Main cast: Robert De Niro ( Leslie Sunday), Cuba Gooding Jr (Carl Brashear), Charlize Theron (Gwen Sunday), Aunjanue Ellis (Jo Brashear), Hal Holbrook (Mr Pappy), Michael Rapaport (Snowhill), Powers Boothe (Captain Pullman), David Keith (Captain Hartigan), Holt McCallany (Dylan Rourke), David Conrad (Captain Hanks), and Joshua Leonard (Timothy Douglas Isert)
Director: George Tillman Jr
Men of Honor has heart, I’ll give it that. It tells the story of real-life Navy Master Diver Carl Brashear, the first African American to attain that rank, and it maps his life from his early recruitment days to the day he triumphs over a crippling injury and racism.
But it is also a fake, swarmy greeting card filled with all the standard saccharine anthems one could expect from a movie that is determined to force-feed me to feel good.
To call this movie a black version of Forrest Gump may be a bit too harsh, but the Brashear in this movie is just as one-dimensional, singularly determined, and absolutely devoid of weaknesses as Gump. In short, he isn’t real, but a saintly caricature, sometimes condescendingly so, created in this context only to make me cheer for his humanity and determination.

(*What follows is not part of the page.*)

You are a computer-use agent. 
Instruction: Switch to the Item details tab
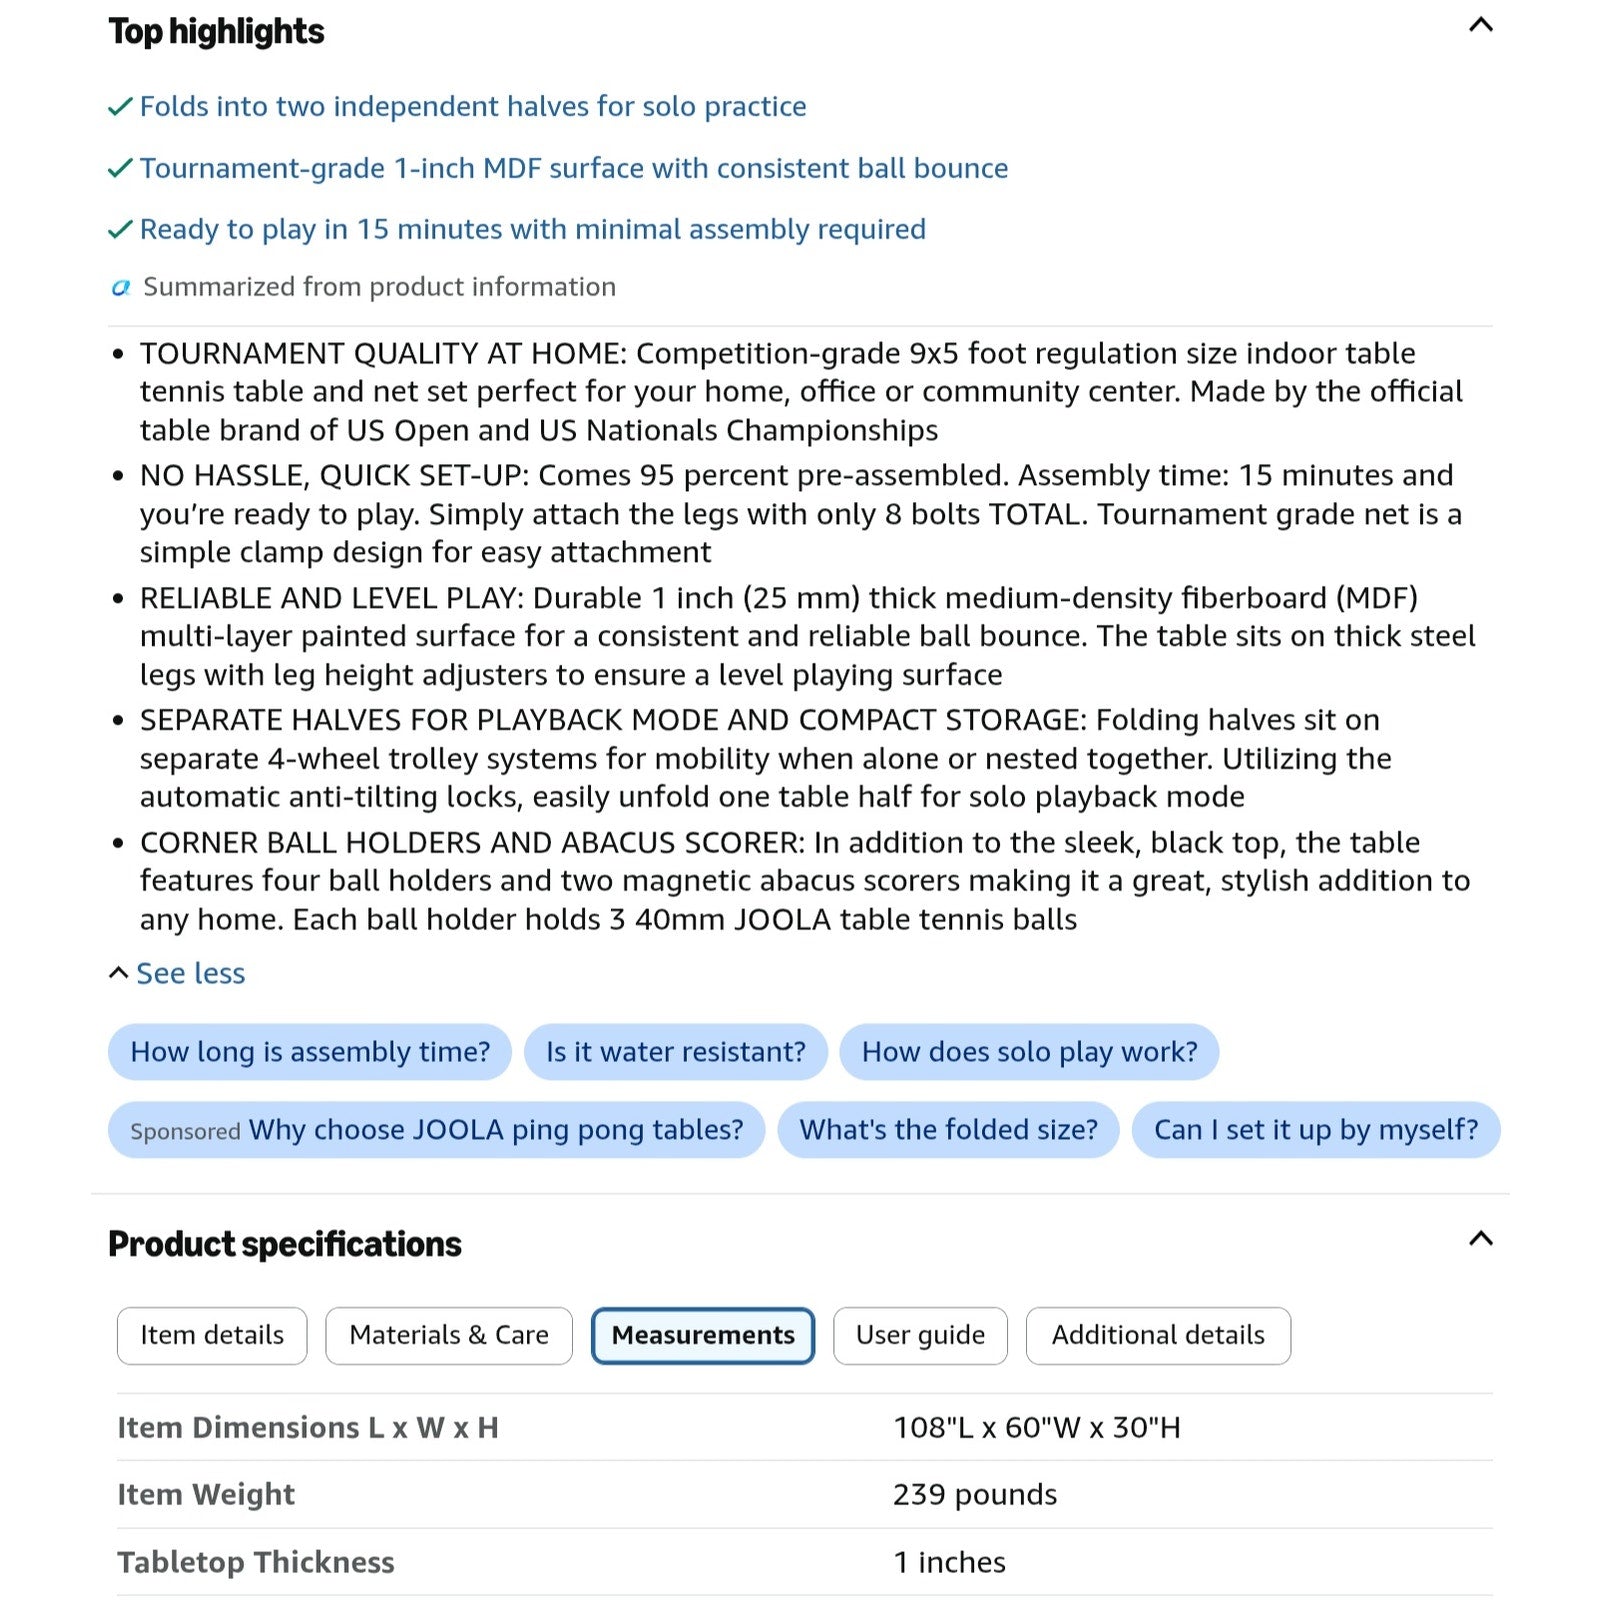coord(212,1336)
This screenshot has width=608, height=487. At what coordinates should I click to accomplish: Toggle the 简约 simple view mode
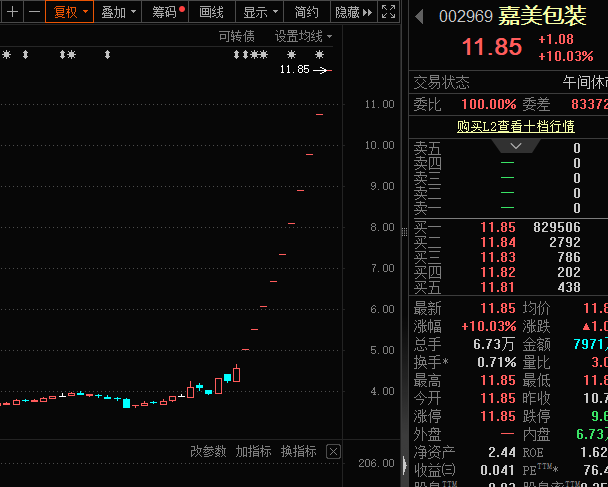click(x=307, y=12)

Such as, for instance, I’m to accept that he wants to be a diver because his Daddy gave him a radio and told him, “Don’t be like me.” It doesn’t help that Brashear says lines that make me cringe, such as “Because they said I couldn’t have it!” – his answer to the question as to why he wants to be have a diver certificate.
There’s the token Evil White Racist who ends up his ally. The sole Unbiased White Buddy in a camp full of bigots. Oh, I know, real life can be like that too, but really, isn’t all this a plot device that is also used in a zillion Hallmark movies?
Cube Gooding Jr plays his role with all his best, with all the charisma he has, but alas, his character is a one-note Care Bear determined to make me cheer for him. Robert De Niro is absolutely wasted as a sneering, unconvincing baddie, and the supporting characters are sleepwalking.
Really, won’t it be better to cut down the sugar and let Brashear be human instead of some saintly, superhuman black champion against injustice? Real life heroes are more often than not down-to-earth while larger-than-life. In Men of Honor, heroes are armed with giant tablespoons of sugar – mercy on those caught in their way.